Well, that of course depends on several factors:

  1. The cost per kilo of lifting the resource (obviously)
  2. The cost per kilo of bringing the resource in from where you found it in space
  3. The cost/value of the resource.

The first two are pretty obvious. If it costs \$5000 per kilo to lift a chunk of whatever from the surface, and \$500 to bring that same chunk over from the asteroid belt, that's a cost saving of \$4500 per kilo.

But that doesn't tell the whole story. The cost of extracting that material on the surface is likely a lot lower than the cost of extracting it in say the asteroid belt, at least initially (only once the initial investment has been paid off will you possibly be competitive, and that might take a while).

Also keep in mind that if large deposits of something that's very expensive on earth now are found out in space, the value of that material is likely to plummet, unless the people finding it are very careful in piping it into the economy only in small amounts.

Say the price of platinum is now \$10000 per kilo (just a figure, no clue about the actual price), with a world wide production of 10 tons per year.

Now say I find me an asteroid that has 500 tons of the stuff in it, and I decide to mine the thing. I can mine it at a rate of 100 tons a year. If I dump all that 100 tons a year in the world economy, the price of platinum is going to drop and drop hard. Instead of the \$10000 per kilo I expect to get I might after a few days of it only get \$500 per kilo.

So I have to make sure I feed that platinum in in small amounts only, say 10 tons a year, which might not even cover the cost of installing and maintaining my mining operation...
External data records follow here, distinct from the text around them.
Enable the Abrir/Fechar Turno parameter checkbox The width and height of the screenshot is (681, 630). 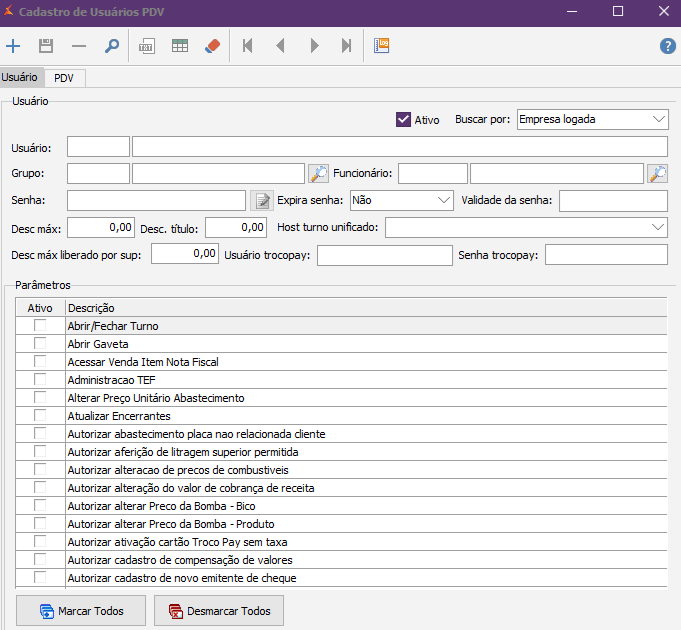(40, 326)
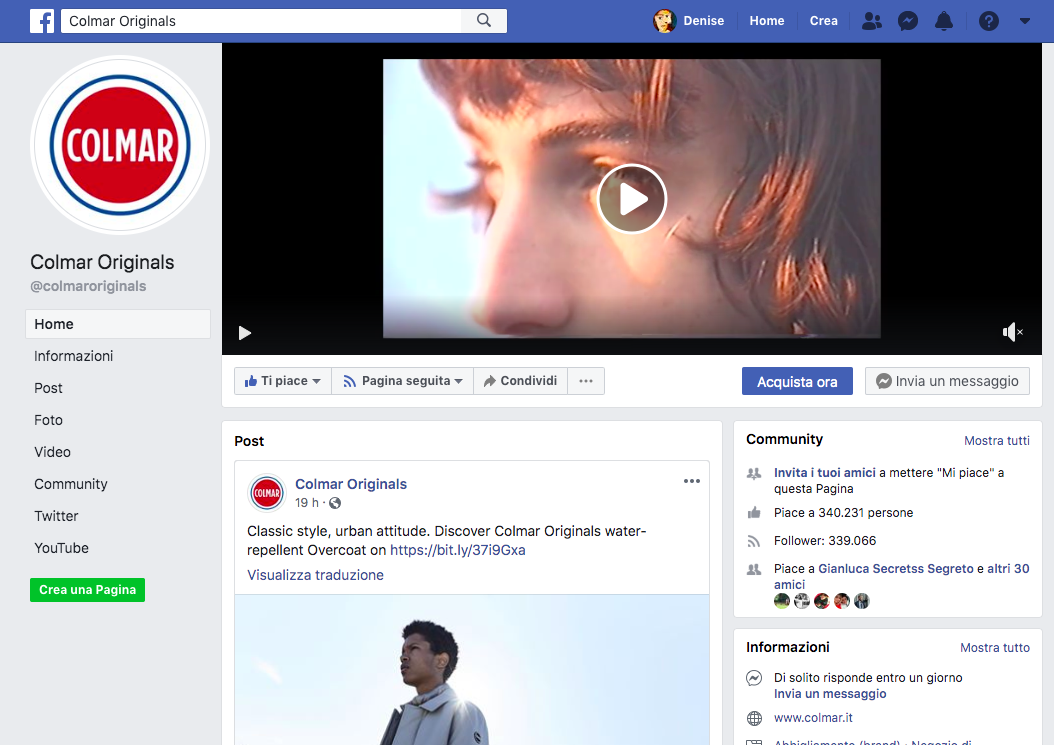Viewport: 1054px width, 745px height.
Task: Expand the account dropdown arrow
Action: (x=1025, y=21)
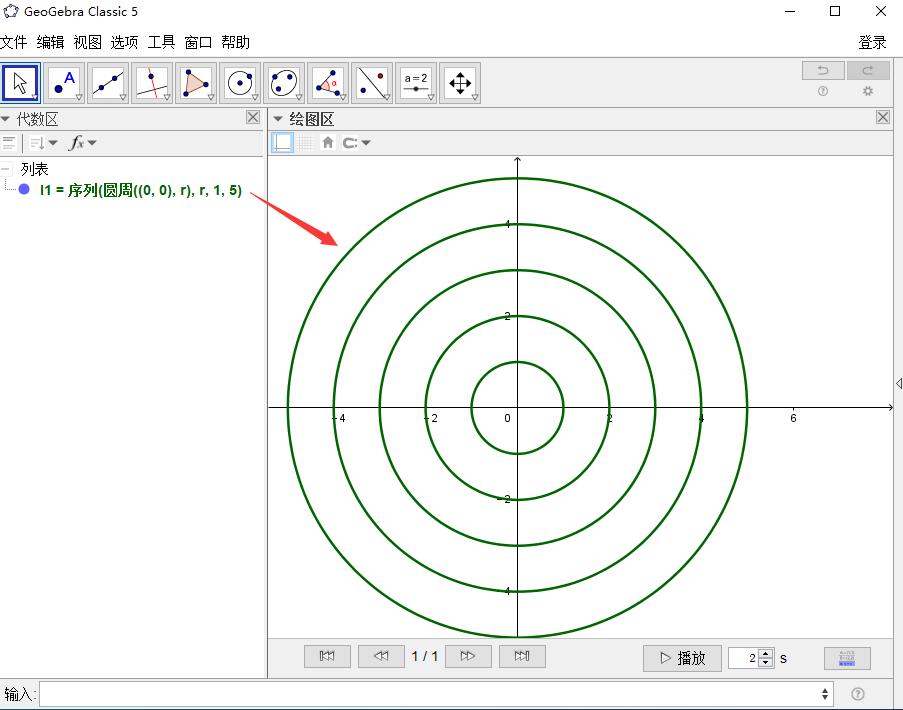Select the Circle with Center tool

point(240,82)
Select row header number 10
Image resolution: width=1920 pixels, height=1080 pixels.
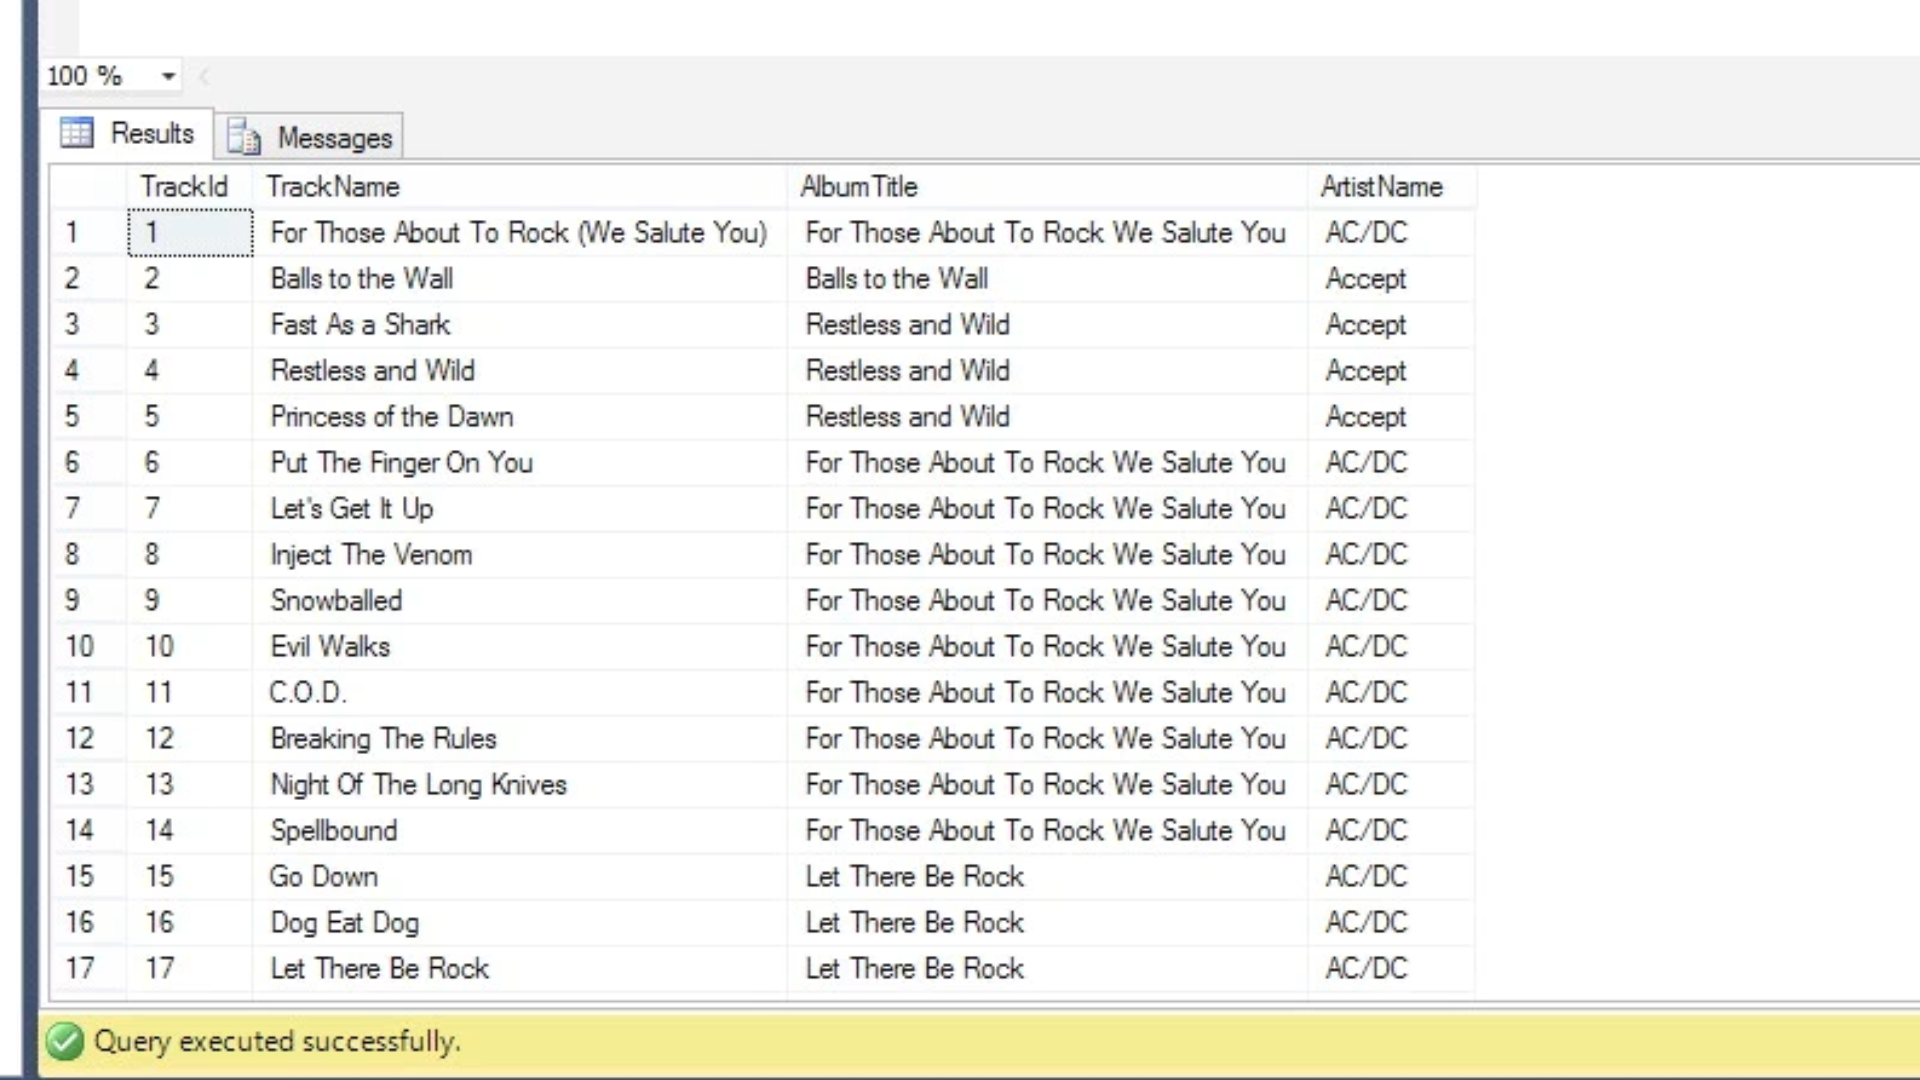80,647
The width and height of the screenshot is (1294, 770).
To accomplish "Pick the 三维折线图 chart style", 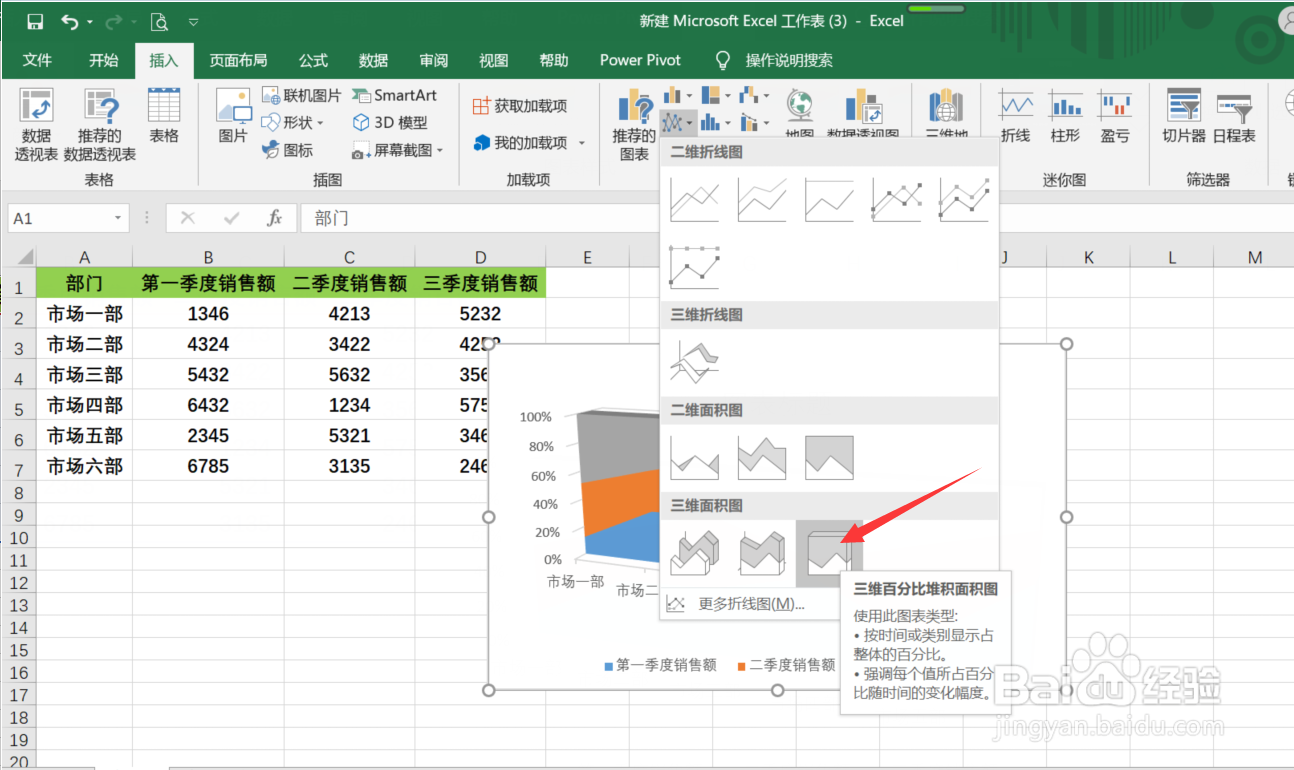I will 694,360.
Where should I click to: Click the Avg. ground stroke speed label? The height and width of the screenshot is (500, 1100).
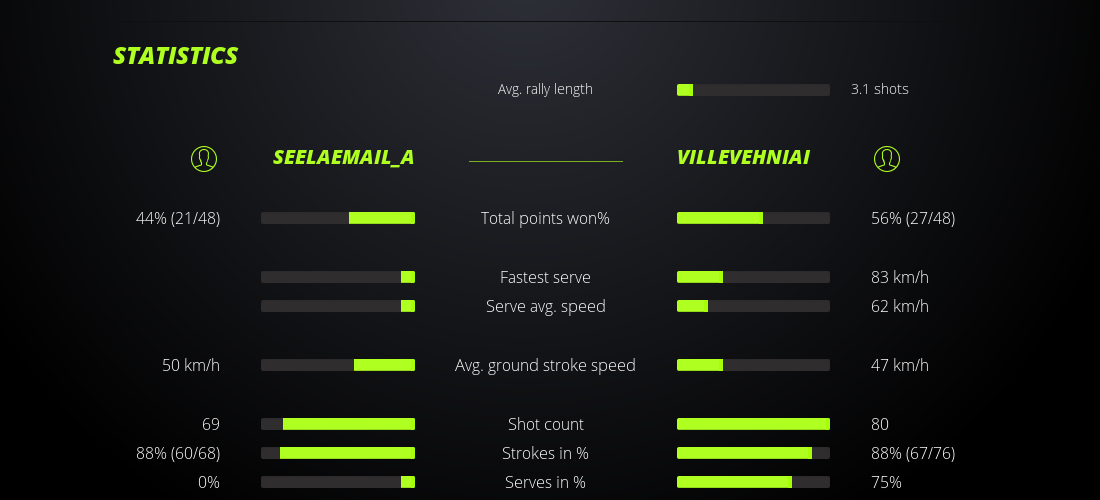click(545, 365)
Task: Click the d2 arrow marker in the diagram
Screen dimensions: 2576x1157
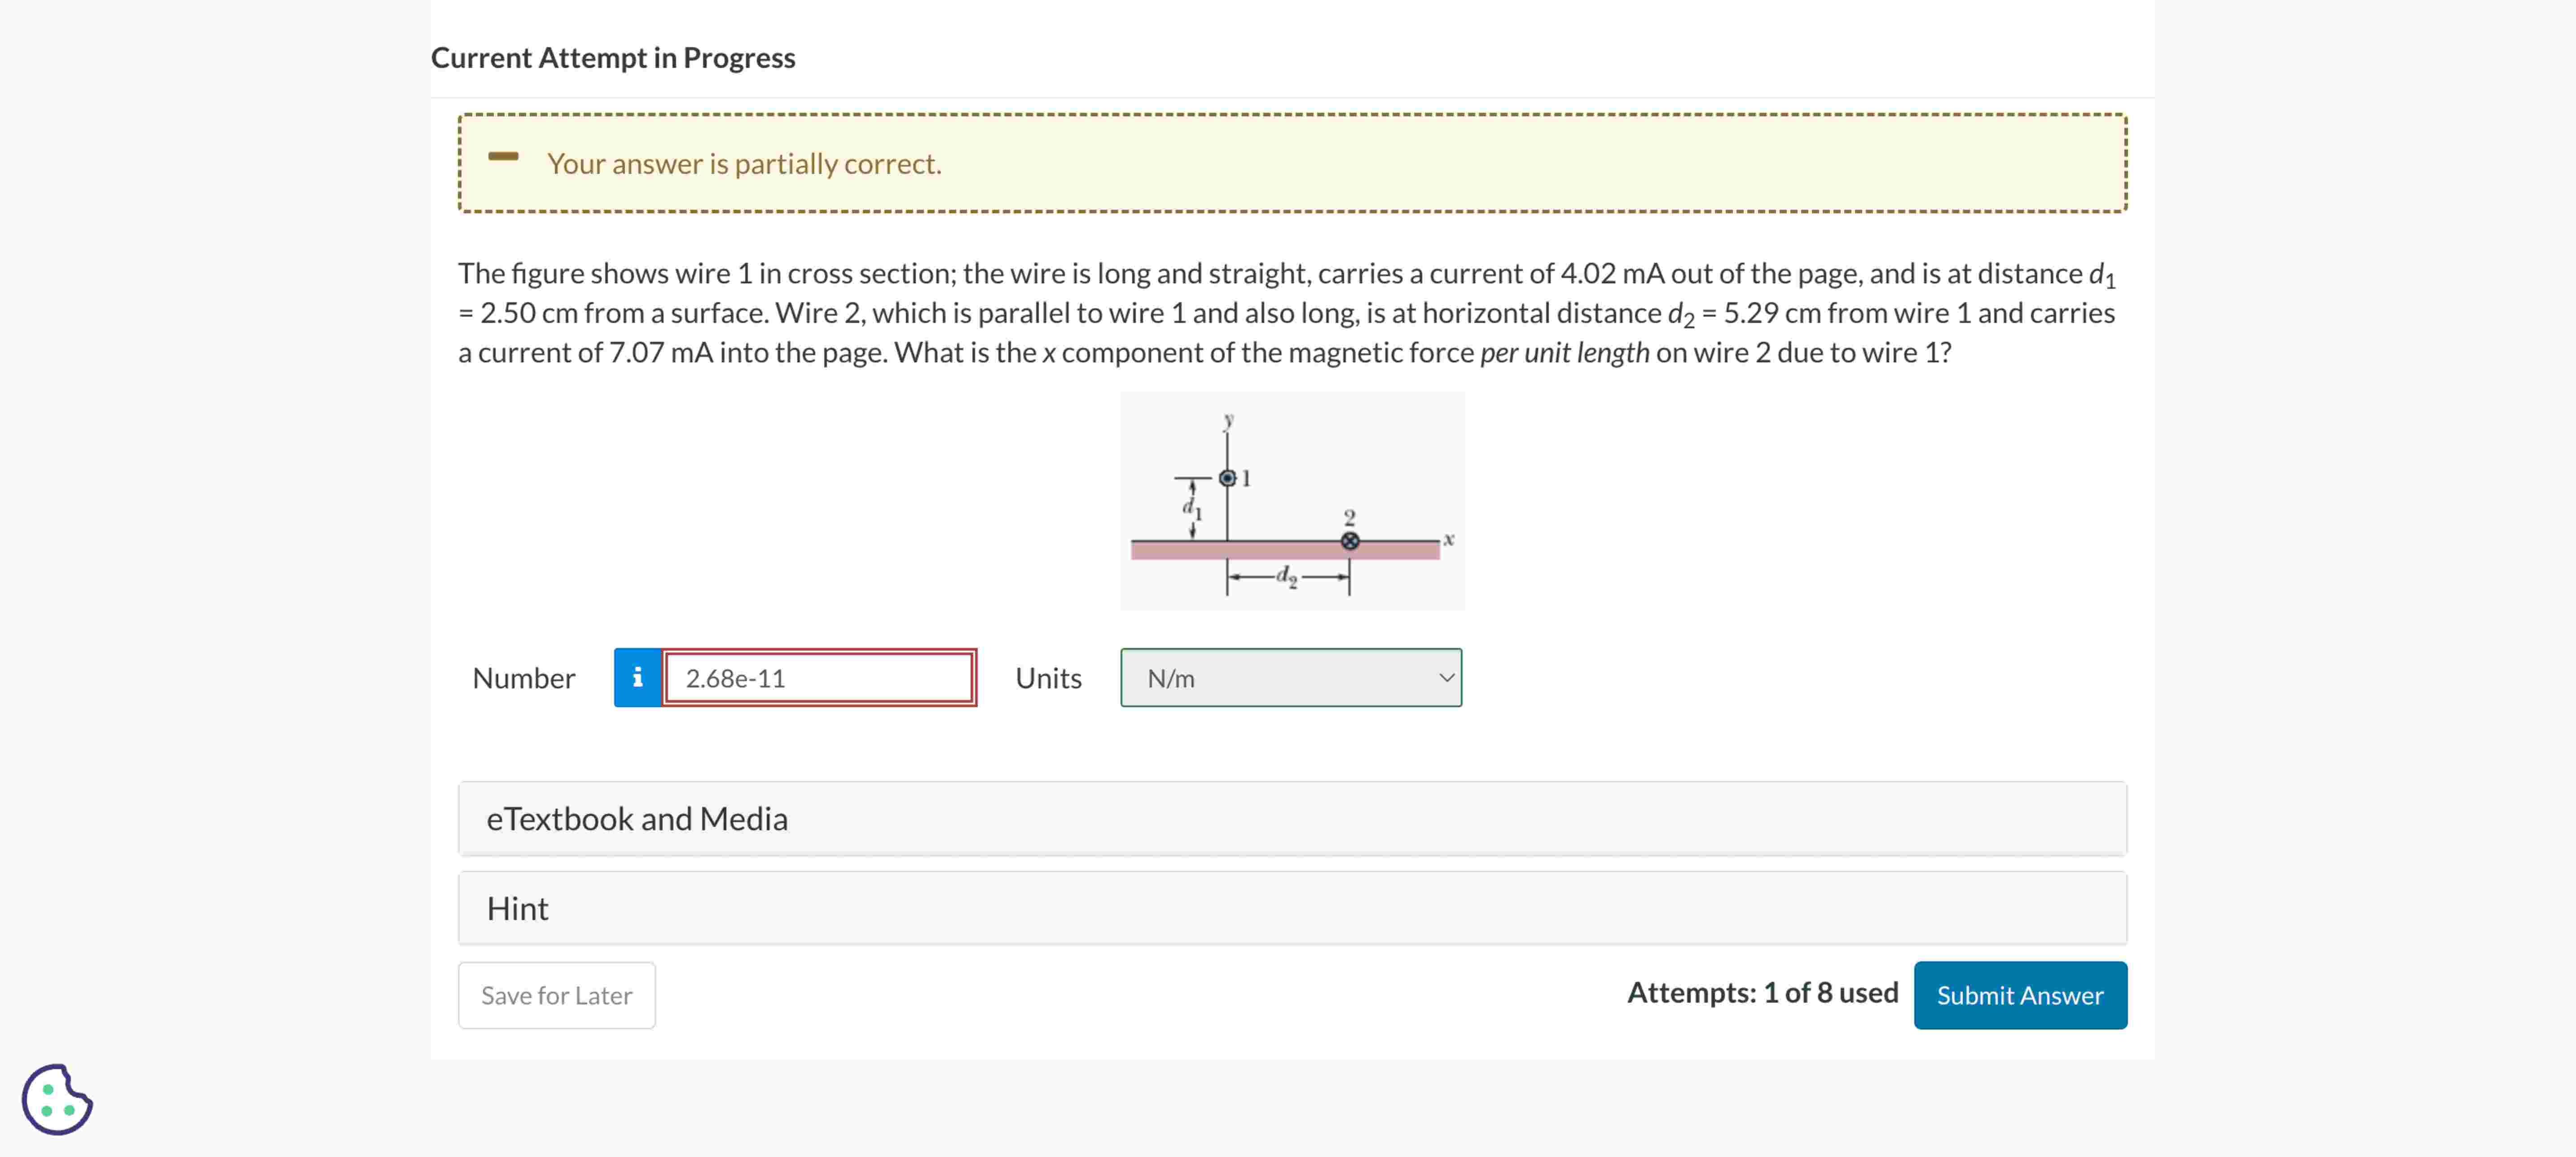Action: pos(1287,578)
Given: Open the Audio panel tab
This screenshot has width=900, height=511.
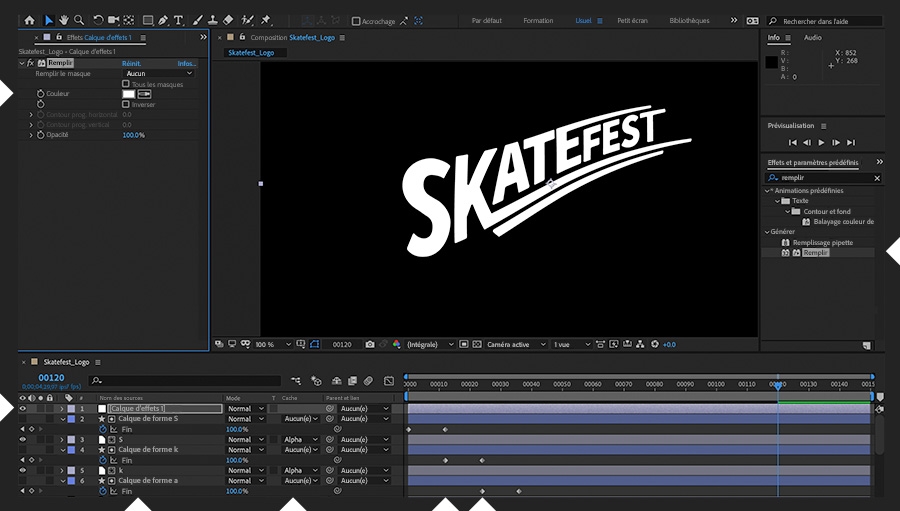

All this assuming there's a healthy on-orbit society already from which to draw manpower and support infrastructure. If you need to build that as well, the cost goes up far higher, making the whole venture into a loss leader from the outset (which btw is one reason there's never yet been put in place things like solar power stations in orbit, the initial investment to get the permanent settlements in space up that are needed to maintain and support such industry is too high for interested parties to bear).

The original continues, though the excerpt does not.